TASK PROMPT:
Reproduce all of the rows below, changing every occurrence of "height" to "vertical extent" and keeping everything else unchanged. Omit the pictures.

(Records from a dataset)
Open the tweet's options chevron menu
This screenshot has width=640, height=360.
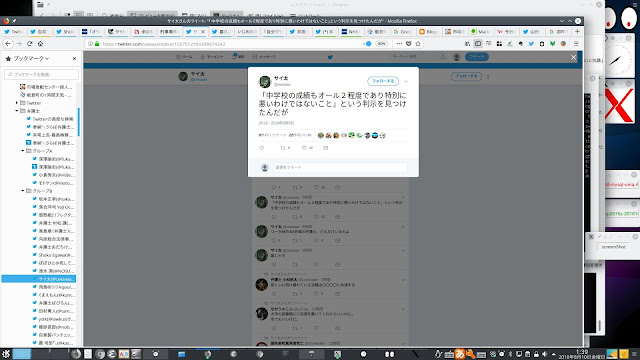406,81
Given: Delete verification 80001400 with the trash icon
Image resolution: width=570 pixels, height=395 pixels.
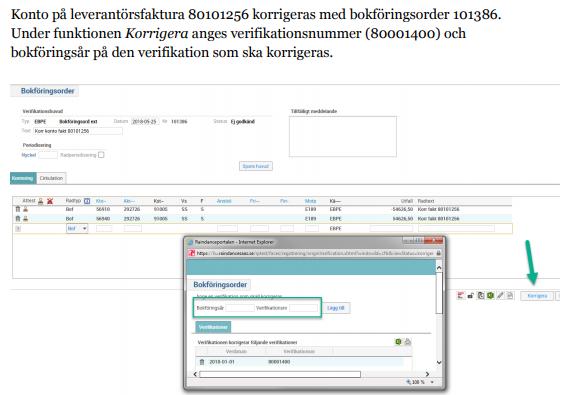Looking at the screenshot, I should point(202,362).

FINISHED TASK:
Open the tweet's options chevron menu
This screenshot has width=640, vertical extent=360.
406,81
Given: Delete verification 80001400 with the trash icon
Image resolution: width=570 pixels, vertical extent=395 pixels.
Looking at the screenshot, I should point(202,362).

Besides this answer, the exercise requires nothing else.